If you find that KEYON.COM doesn't work correctly, reboot the machine to clear
the definitions and try again. The most common mistakes are typing errors (I
often enter a colon when I wanted a semi-colon). Another source of difficulty
will arise if you have another file on disk to start with called KEYON.COM or
KEYOFF.COM. DEBUG bypasses the normal file allocation of DOS and writes
directly to the disk. If you have another file on disk with the same name,
DEBUG will overwrite it, but unless the other file was exactly the same size
as the new one or smaller, there may be a piece of the old file left over
attached to the end of the new one. As a precaution, always erase old
versions of the .COM files, or better yet give each one a unique name and
rename it later using the DOS Rename command.

SOME ADDITIONAL TRICKS


Here are some additional control codes for the ANSI driver, summarized from
the IBM material.


1. CURSOR POSITIONING

To move the cursor to a specified position: ESC [#;#h where the first #
is the desired line number and the second the desire column.

To move the cursor up without changing columns: ESC [#a where # specifies
the number of lines moved.









Using the ANSI driver, Page -6-



To move the cursor to a specified horizontal and vertical position: ESC
[#;#f where # means first the line number and secondly the column number.

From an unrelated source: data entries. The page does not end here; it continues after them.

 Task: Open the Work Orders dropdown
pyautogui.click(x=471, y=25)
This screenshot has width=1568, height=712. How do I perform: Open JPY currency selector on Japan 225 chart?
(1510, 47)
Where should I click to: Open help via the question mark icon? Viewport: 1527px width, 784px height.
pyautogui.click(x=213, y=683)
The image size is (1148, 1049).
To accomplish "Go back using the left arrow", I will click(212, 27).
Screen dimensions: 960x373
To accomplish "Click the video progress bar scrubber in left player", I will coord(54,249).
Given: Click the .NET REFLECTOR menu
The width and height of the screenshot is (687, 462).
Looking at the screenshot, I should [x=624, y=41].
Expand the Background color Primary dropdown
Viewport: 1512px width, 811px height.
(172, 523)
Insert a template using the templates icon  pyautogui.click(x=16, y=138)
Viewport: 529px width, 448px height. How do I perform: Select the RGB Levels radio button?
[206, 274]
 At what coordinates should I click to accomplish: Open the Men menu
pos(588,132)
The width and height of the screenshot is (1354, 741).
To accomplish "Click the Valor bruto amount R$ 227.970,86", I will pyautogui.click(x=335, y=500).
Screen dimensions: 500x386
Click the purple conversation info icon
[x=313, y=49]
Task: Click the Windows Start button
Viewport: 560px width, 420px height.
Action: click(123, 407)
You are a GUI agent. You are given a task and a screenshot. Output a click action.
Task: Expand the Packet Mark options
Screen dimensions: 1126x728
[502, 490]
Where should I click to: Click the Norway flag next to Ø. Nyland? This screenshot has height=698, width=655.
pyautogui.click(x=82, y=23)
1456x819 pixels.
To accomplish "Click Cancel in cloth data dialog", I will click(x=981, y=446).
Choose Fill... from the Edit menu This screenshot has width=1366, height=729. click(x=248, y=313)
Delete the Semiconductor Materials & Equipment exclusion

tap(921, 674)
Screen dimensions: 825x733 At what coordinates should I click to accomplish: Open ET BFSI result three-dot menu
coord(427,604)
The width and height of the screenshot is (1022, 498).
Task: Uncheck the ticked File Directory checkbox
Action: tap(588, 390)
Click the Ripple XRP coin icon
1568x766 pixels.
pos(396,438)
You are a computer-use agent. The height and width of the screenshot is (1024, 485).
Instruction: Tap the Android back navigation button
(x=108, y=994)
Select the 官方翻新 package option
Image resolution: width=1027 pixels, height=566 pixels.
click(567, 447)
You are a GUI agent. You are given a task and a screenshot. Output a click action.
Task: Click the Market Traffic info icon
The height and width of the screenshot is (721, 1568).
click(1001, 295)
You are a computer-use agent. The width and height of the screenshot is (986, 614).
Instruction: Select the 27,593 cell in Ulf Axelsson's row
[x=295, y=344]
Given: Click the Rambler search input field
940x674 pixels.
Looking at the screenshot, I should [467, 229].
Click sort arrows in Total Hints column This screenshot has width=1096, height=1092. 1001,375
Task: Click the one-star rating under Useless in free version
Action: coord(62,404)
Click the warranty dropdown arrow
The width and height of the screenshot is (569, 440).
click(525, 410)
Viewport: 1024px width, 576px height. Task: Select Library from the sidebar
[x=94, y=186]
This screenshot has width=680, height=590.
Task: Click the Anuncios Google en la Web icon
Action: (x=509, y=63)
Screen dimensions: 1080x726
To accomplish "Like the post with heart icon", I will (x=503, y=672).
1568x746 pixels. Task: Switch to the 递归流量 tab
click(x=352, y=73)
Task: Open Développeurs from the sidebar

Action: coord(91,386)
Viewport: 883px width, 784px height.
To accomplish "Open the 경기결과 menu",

To get a device status report: ESC [6n

To get a cursor position report: ESC [#;#r where the first # specifies
the current line and the second # specifies the current column

To move the cursor down: ESC [#b where # specifies the number of lines
moved down.

To move the cursor forward: ESC [#C where # specifies the number of
columns moved.

To move the cursor backward: ESC [#d where # specifies the number of
columns moved.

To save the cursor position: ESC [s and to restore it: ESC [u.

2. ERASING

To do a CLS (erase screen move cursor to home position): ESC [2j

To erase from cursor to end of line: ESC [k


3. COLOR GRAPHICS

To set the color/graphics attributes, enter ESC [#;#m where the first #
is the desired foreground color and the second is the desired background
color. Select colors from the list below:

30 black foreground
31 red foreground
32 green foreground
33 yellow foreground
34 blue foreground
35 magenta foreground
36 cyan foreground
37 white foreground

40 black background
41 red background
42 green background
43 yellow background
44 blue background
45 magenta background
46 cyan background
47 white background

To set additional attributes enter: ESC [#m where # is the number of the
desired attribute. Select attributes from the list below:

0 all attributes off (white on black)









Using the ANSI driver, Page -7-


1 bold on
4 underscore (on IBM Monochrome Display)
5 blink
7 reverse video
8 invisible

To give an example of what can be done with these additional codes, a batch
file called MENUOFF.BAT containing only the line:

PROMPT $e[2J$e[30;40m$h

would blank a color display completely. It does a CLS, sets the display to a
black foreground and background and the with the "$h" performs a backspace to
erase the blinking cursor (the "$h command is documented in the DOS manual
under PROMPT). Another batch file called MENUON.BAT containing the lines:

PROMPT $e[0m
prompt
cls

Would reset a color display to restore the screen after MENUOFF.BAT had been
run.

Enjoy ANSI! It is a wonderful tool, and can be a lot of fun to use. It's not
a keyboard enhancer, and if you load it up with too many keyboard
redefinitions at one time you will run out of environment space. This is
harmless and simply means that ANSI is full. But it will work fine to define
your function keys and control your screen.